#### Exercise brief
From the first line to the last, set down the data exactly as given.

[Collected data entries]
********

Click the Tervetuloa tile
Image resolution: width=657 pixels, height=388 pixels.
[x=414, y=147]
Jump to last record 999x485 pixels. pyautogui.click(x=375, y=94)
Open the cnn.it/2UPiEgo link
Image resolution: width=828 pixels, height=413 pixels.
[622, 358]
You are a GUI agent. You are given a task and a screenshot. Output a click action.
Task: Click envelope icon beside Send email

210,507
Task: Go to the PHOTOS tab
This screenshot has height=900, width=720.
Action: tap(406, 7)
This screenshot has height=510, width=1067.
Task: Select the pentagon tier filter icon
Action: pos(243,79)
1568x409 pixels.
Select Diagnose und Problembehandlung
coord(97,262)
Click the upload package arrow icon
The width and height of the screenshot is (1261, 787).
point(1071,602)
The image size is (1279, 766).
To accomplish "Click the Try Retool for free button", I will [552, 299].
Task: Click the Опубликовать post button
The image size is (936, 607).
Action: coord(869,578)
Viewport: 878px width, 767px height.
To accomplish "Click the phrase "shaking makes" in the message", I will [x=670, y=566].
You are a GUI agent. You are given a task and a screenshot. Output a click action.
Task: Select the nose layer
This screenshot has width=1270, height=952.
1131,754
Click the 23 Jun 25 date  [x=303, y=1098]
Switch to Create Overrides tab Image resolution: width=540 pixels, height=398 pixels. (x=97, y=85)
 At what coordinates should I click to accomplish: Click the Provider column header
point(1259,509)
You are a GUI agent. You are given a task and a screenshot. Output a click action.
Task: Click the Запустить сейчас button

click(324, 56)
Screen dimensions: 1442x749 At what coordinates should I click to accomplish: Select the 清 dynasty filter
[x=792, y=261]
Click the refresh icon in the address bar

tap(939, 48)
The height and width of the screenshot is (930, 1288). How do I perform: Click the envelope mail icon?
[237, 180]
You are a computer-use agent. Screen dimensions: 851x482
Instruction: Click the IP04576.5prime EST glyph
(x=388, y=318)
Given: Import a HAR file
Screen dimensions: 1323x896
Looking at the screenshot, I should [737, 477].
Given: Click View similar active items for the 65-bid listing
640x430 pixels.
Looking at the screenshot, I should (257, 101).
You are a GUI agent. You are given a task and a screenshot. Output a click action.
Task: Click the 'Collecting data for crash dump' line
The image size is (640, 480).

********

#### Task solution
Click the Tervetuloa tile
Image resolution: width=657 pixels, height=388 pixels.
[x=414, y=147]
Jump to last record 999x485 pixels. pyautogui.click(x=375, y=94)
Open the cnn.it/2UPiEgo link
Image resolution: width=828 pixels, height=413 pixels.
[622, 358]
You are a GUI agent. You are given a task and a screenshot. Output a click action.
Task: Click envelope icon beside Send email

210,507
Task: Go to the PHOTOS tab
This screenshot has height=900, width=720.
Action: tap(406, 7)
This screenshot has height=510, width=1067.
Task: Select the pentagon tier filter icon
Action: pos(243,79)
1568x409 pixels.
Select Diagnose und Problembehandlung
coord(97,262)
Click the upload package arrow icon
The width and height of the screenshot is (1261, 787).
point(1071,602)
The image size is (1279, 766).
To accomplish "Click the Try Retool for free button", I will [552, 299].
Task: Click the Опубликовать post button
The image size is (936, 607).
Action: coord(869,578)
Viewport: 878px width, 767px height.
To accomplish "Click the phrase "shaking makes" in the message", I will [x=670, y=566].
You are a GUI agent. You are given a task and a screenshot. Output a click action.
Task: Select the nose layer
This screenshot has width=1270, height=952.
1131,754
Click the 23 Jun 25 date  [x=303, y=1098]
Switch to Create Overrides tab Image resolution: width=540 pixels, height=398 pixels. (x=97, y=85)
 At what coordinates should I click to accomplish: Click the Provider column header
point(1259,509)
You are a GUI agent. You are given a task and a screenshot. Output a click action.
Task: Click the Запустить сейчас button

click(324, 56)
Screen dimensions: 1442x749 At what coordinates should I click to accomplish: Select the 清 dynasty filter
[x=792, y=261]
Click the refresh icon in the address bar

tap(939, 48)
The height and width of the screenshot is (930, 1288). How do I perform: Click the envelope mail icon?
[237, 180]
You are a computer-use agent. Screen dimensions: 851x482
Instruction: Click the IP04576.5prime EST glyph
(x=388, y=318)
Given: Import a HAR file
Screen dimensions: 1323x896
Looking at the screenshot, I should [737, 477].
Given: Click View similar active items for the 65-bid listing
640x430 pixels.
Looking at the screenshot, I should (257, 101).
You are a GUI agent. You are given a task and a screenshot. Output a click action.
Task: Click the 'Collecting data for crash dump' line
The image size is (640, 480).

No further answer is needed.